CAN-SPAM differs in that technically the law doesn’t outlaw one unsolicited message.  It essentially allows anyone to mail anyone else at least once (as long as you include and honor any opt-out requests).  Some ESPs (including SubscriberMail) take a more stringent stance (more in line with ECPA) requiring clients to only send to permission lists.  Assuming you and/or your ESP are following best practices and only sending permission-based emails, then you’re ECPA-compliant already.

Opt-outs must be processed within “10 days”

That timeframe should be familiar to email marketers in the US.  Except ambiguity has raised its head.  CAN-SPAM specifies that you have ten “business” days to honor an opt-out.  The ECPA references “ten days” without any qualifier.  Unless this is clarified, it’s possible that Canadian email marketers will have a shorter timeframe to handle opt-outs.  If your ESP is able to process these immediately (as SubscriberMail does), this isn’t an issue.  But it’s definitely one specific item to watchi closely.

Your opt-out links must be “live” for a minimum of 60 days

The ECPA bill requires email messages to include an email address and/or hyperlink so recipients can quickly and easily opt-out (just like CAN-SPAM).  Unlike CAN-SPAM, the ECPA would require the opt-out link to be live for a 60-day period (CAN-SPAM only requires 30 days).  Your ESP should be able to handle this without issue. However, if you manage your email program in-house, this could mean some extra technical/hosting work added to your current efforts.

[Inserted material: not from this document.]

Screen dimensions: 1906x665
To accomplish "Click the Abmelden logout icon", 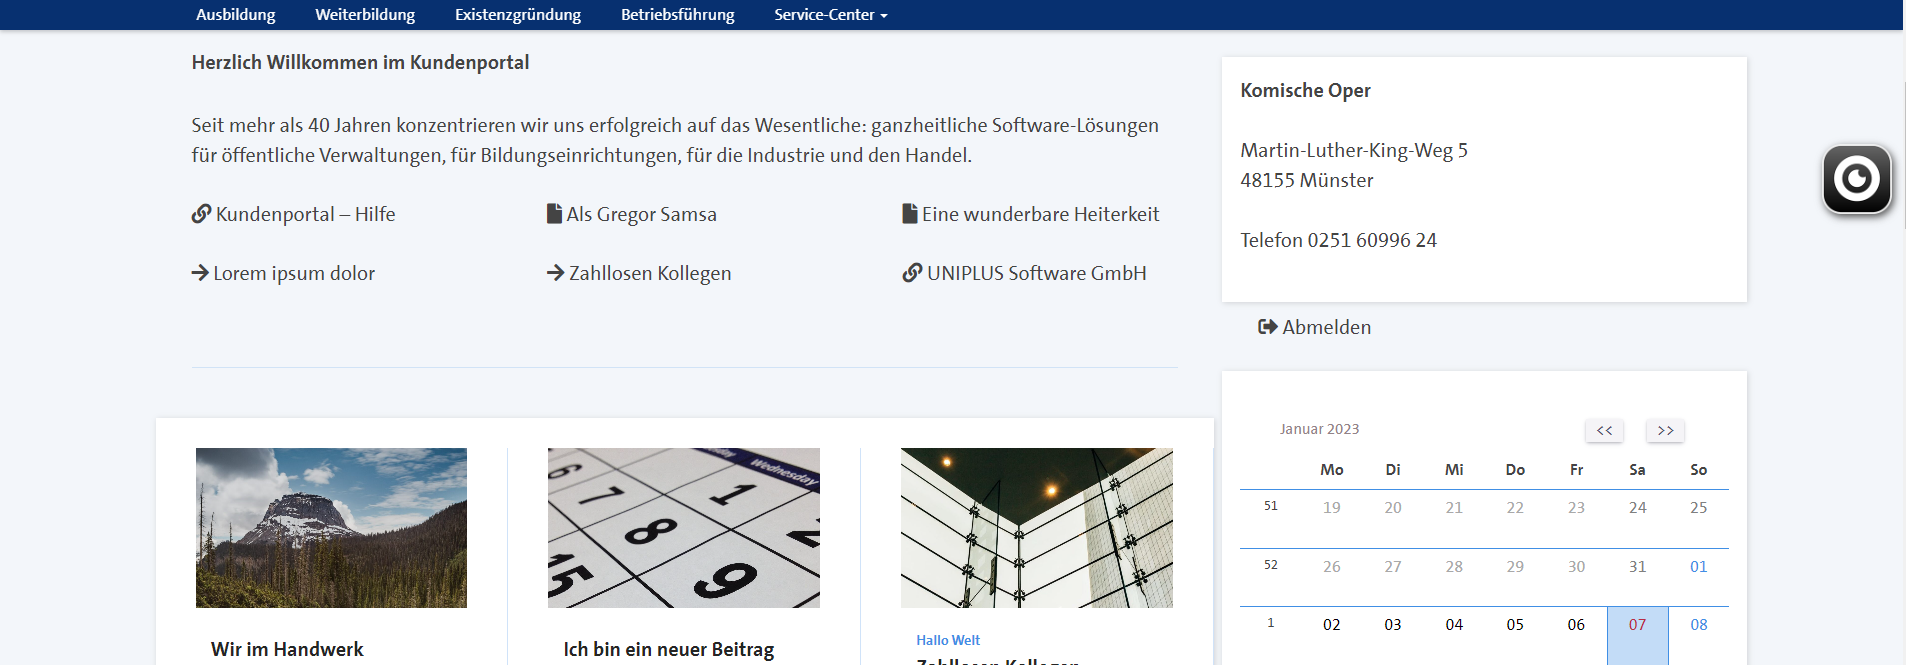I will [1267, 327].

SMS messages need to be permission-only

The ECPA covers more than just emails.  There are provisions about “malware,” but in defining an “electronic message,” the ECPA appears to be including SMS and other text messages under this umbrella.  You’ll want to ensure that your SMS recipients are 100% permission-based to avoid any entanglements.

Individuals can sue those they consider to be spammers

Another critical difference between CAN-SPAM and the ECPA involves the right of individuals to sue.  CAN-SPAM contains a right-to-sue provision. However, this is reserved solely for ISPs, not individuals.  The compensation would be limited to $200 per item, which is probably assumed to be low enough to discourage abuse of this provision (class action suits appear to be a possibility).  Additionally, Canada’s Radio-television and Telecommunications Commission would be given power to impose fines of up to $10 million on organizations that violate ECPA.

SubscriberMail will continue to monitor this evolving process and keep everyone updated once the bill becomes a law.  Until then, be aware but don’t worry or panic.  Noting also that I’m not a lawyer and neither SubscriberMail nor I can render legal advice (and this blog post should not be construed as such).  Please consult with your designated legal resources as necessary to clarify anything related to compliance.